Truck driving is no different. Most new drivers understand they need some sort of professional training. The question is, how long will that training take before you’re on the road and earning a paycheck.
The short answer is that the time frame varies. At Diesel Driving Academy, we aim to provide the safest entry-level drivers to the transportation industry. We train students of all skill levels – from very beginner to the advanced driver that wants a refresher – and offer a variety of courses designed to suit the needs of our students. All programs prepare students for a Class A CDL, however, some programs include additional hands-on training for those with minimal experience.
Let’s take a look at each program, see what it covers, and what might work best for you.

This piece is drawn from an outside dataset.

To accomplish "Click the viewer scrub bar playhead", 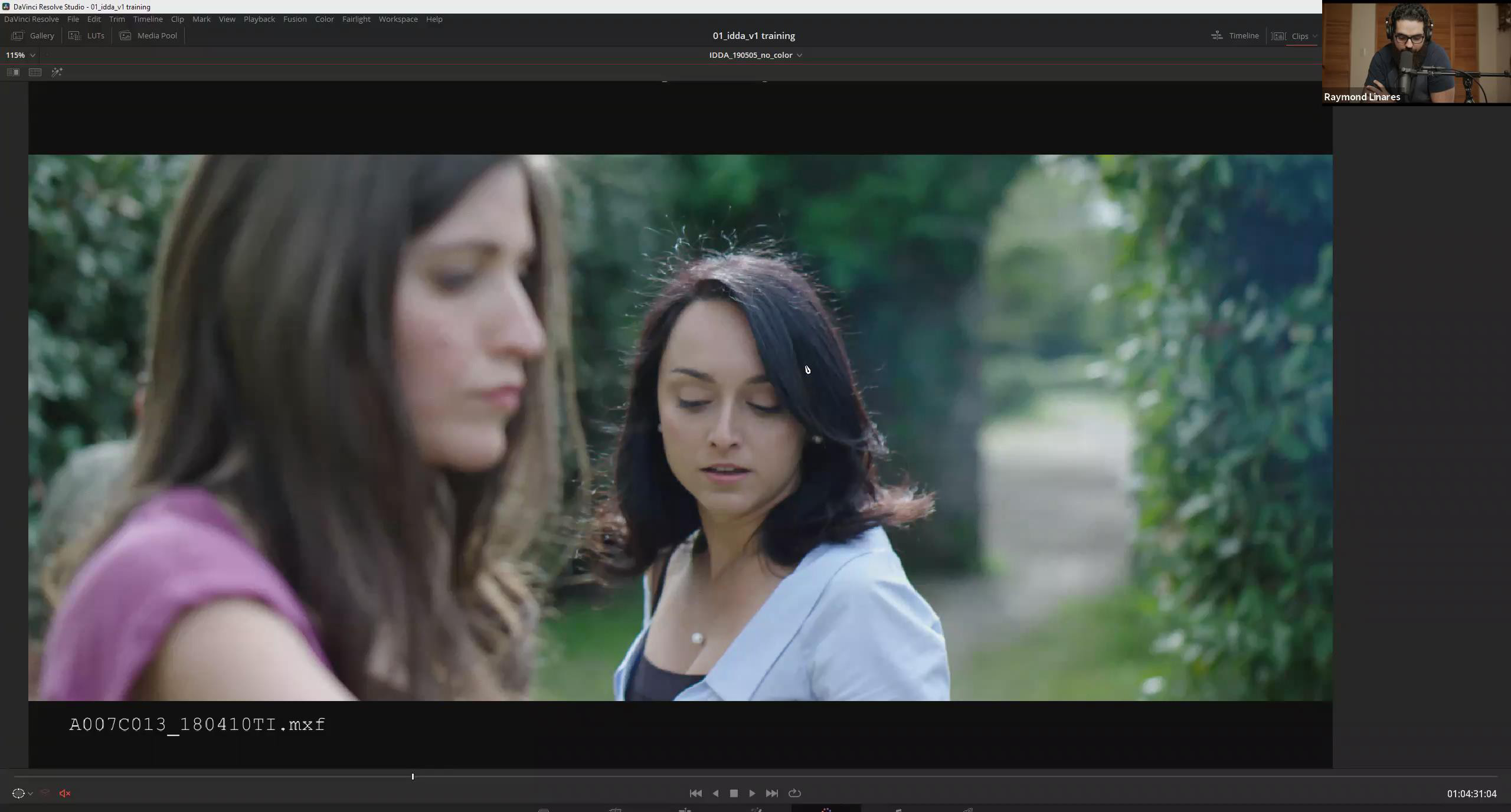I will click(x=413, y=777).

This is our most time-intensive of courses. The advanced program requires 600 clock hours—twenty weeks for daytime students and thirty weeks for night classes. It is the most thorough of our programs and includes classroom training plus extensive driving practice on our closed driving range and public roadways – all with a qualified instructor.
The program teaches students:
- An introduction to the trucking industry
- Truck driving safety topics
- Advanced safe operation practices
- Accident reporting and safety responsibility laws
- Backing & vehicle maneuvering
- Pre-trip inspection
- CDL testing
At the end of the advanced program, students will be prepared for entry-level employment in the transportation industry. Though this is the longest program, students will have insight into numerous career opportunities, including Truck Driver, Line Haul Driver, Owner Operator, Semi-Truck Driver, or Over the Road (OTR) Driver.

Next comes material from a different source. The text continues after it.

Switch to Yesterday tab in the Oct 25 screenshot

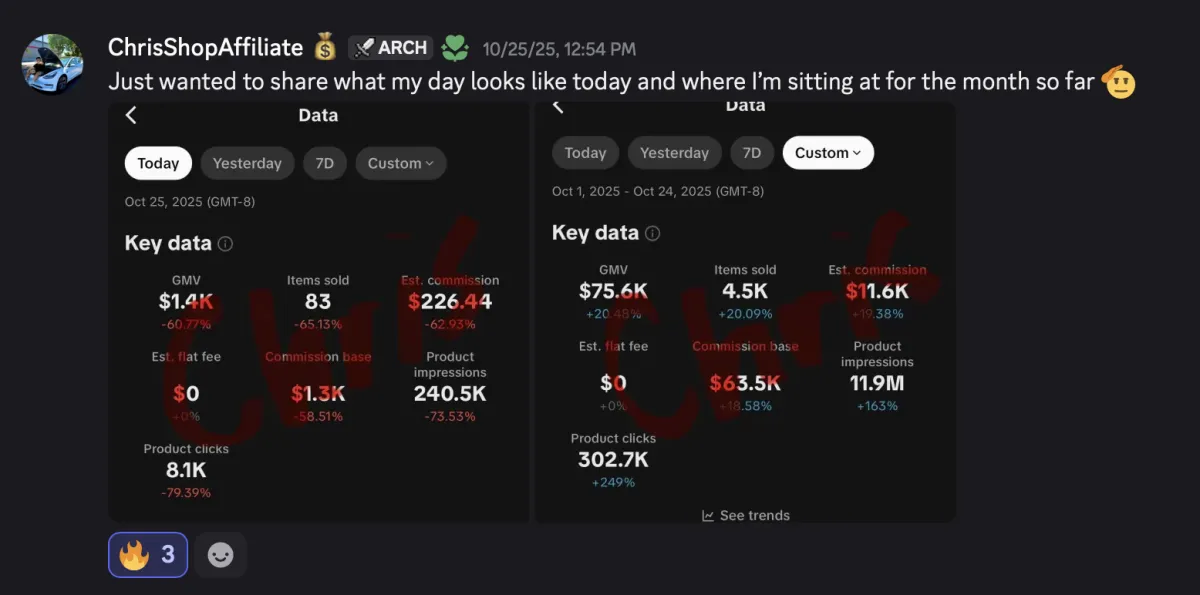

This course runs for 160 clock hours (four weeks for day classes, eight weeks at night). The basic program is a pared-down version of the advanced program. Students will graduate knowing how to perform the duties of an entry-level truck driver. Although less comprehensive, this will put students on the road sooner, and is appropriate for those who are fortunate to have a job waiting once their training is complete.
This is the shortest course, at 136 clock hours (three weeks, day only). Students will learn everything in the classroom and on the road that will be required to pass the Class A CDL test, leaving them prepared to work as an entry-level truck driver.